• **Suas tarefas**
1. Responda com base no trecho da entrevista sobre o exílio do escritor:
(a) Que denominação, segundo a pergunta de Gabriela Valente, o entrevistado recebe na Itália?
(b) A que questões Julio Monteiro Martins liga o fenômeno da emigração do século XXI?
(c) Em que se transformam, no exterior, os olhos hostis sobre o escritor e a sua obra?
2. Extraia literalmente, do trecho da entrevista sobre o exílio do escritor, a passagem que começa em "Gabriela Valente –" e vai até "escritor está inserido?", inclusive.

• **Trecho para leitura**
⟨
Gabriela Valente – Você já disse que um escritor atuante em seu país não emigra, é gentilmente exilado, e por isso você se define ‘escritor no exílio’, que relação se estabeleceu na tua literatura a partir desse exílio? E você acha que essa denominação ‘scrittore migrante’ que você recebe na Itália dialoga com a sua obra ou é apenas uma problemática de um sistema literário em que um escritor está inserido?
Julio Monteiro Martins – O fenômeno da emigração do século XXI está ligado a questões macro-econômicas que definem os fluxos migratórios, à procura em última instância de trabalho e de sobrevivência, ou à fuga coletiva de conflitos étnicos e religiosos de massa que dão origem a multidões de refugiados, muitas vezes sem cidadania e reduzidos a uma espera infrutífera nas tantas “terras de ninguém”. O meu caso e o de outros escritores que decidem emigrar – se é que decidem, porque na minha opinião é o poder cultural que decide por eles – não tem nada a ver com este tipo de motivação. O escritor é parte essencial da “polis”, é uma reserva crítica da sua sociedade, e quando é obrigado a abandonar o seu País de origem o faz por razões de incompatibilidade ideológica e de isolamento. Ele é colocado na situação extrema, como no meu caso nos anos 90, entre escolher o exílio em pátria, o ostracismo interno, as “listas negras”, a impossibilidade de publicar, ou de ser noticiado quando eventualmente publica, e o exílio fora da pátria, muito doloroso, traumático, mas que ao menos oferece uma chance de recomeço: os olhos hostis sobre ele e a sua obra se transformam, no exterior, em olhos virgens e curiosos.
⟩
• **Dados registrados**
⟨
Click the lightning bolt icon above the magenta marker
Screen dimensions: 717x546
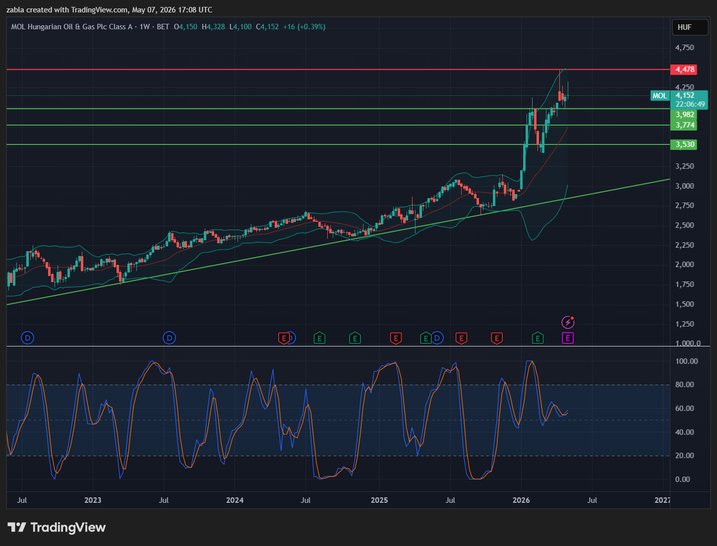[568, 323]
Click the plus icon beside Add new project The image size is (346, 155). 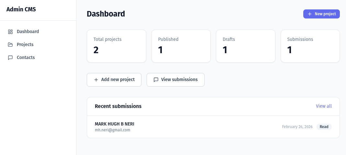tap(96, 80)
⟩
• **Resultados esperados**
1.
(a) ‘Scrittore migrante’.
(b) A questões macro-econômicas que definem os fluxos migratórios.
(c) Em olhos virgens e curiosos.

2.
Gabriela Valente – Você já disse que um escritor atuante em seu país não emigra, é gentilmente exilado, e por isso você se define ‘escritor no exílio’, que relação se estabeleceu na tua literatura a partir desse exílio? E você acha que essa denominação ‘scrittore migrante’ que você recebe na Itália dialoga com a sua obra ou é apenas uma problemática de um sistema literário em que um escritor está inserido?